**** Exercise inputs ****

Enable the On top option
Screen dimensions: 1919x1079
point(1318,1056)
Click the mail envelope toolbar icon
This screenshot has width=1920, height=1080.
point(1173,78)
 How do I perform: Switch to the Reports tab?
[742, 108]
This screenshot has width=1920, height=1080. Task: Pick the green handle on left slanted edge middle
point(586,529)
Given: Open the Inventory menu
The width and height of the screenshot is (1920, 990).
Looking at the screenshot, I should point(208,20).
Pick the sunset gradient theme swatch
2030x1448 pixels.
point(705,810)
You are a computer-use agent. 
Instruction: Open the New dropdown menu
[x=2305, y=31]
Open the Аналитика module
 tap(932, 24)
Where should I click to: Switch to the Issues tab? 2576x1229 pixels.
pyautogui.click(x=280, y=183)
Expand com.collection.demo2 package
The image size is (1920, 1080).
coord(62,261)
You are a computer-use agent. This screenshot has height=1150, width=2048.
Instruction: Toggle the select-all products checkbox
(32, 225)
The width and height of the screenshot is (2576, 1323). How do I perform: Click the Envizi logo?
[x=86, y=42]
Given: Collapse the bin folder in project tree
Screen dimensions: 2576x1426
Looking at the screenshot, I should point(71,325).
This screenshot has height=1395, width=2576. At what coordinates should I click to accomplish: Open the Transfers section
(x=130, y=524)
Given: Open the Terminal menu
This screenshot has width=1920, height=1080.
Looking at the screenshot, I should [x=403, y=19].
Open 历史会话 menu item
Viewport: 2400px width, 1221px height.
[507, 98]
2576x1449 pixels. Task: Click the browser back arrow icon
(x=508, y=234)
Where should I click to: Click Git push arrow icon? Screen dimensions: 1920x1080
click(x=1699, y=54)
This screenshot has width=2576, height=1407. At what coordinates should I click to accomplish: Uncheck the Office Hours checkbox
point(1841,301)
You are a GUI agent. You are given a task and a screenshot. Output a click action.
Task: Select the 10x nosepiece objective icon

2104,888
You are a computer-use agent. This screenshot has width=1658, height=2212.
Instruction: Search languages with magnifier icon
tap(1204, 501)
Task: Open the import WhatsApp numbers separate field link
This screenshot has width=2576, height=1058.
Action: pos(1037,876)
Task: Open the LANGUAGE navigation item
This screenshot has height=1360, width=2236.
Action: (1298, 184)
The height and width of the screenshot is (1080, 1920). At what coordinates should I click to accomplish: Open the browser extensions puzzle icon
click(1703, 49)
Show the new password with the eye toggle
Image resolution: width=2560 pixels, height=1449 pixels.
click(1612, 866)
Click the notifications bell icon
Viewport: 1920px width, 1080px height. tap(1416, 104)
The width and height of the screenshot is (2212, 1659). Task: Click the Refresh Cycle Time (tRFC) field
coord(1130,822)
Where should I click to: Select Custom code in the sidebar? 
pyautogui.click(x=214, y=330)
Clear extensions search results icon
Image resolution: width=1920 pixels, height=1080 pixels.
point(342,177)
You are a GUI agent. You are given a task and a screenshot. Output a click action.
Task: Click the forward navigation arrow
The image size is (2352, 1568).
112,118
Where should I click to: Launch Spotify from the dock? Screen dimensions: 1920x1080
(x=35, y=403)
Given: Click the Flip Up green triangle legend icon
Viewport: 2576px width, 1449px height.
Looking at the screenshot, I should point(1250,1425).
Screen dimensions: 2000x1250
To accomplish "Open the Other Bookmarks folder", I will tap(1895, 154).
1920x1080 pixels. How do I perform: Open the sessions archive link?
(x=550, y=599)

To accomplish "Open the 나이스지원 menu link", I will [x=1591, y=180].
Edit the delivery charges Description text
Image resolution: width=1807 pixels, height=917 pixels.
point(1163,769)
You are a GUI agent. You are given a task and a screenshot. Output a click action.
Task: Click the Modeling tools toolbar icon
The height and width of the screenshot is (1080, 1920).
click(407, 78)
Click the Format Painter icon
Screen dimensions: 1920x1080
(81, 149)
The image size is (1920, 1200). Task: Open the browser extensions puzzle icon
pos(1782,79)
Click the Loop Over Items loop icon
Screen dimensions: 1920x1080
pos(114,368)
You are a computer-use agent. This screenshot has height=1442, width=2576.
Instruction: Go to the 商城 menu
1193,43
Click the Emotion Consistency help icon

****

__Task brief__.
Using the listing above, state the count of lines that include "computer" and nothing else.

__Response box__.
4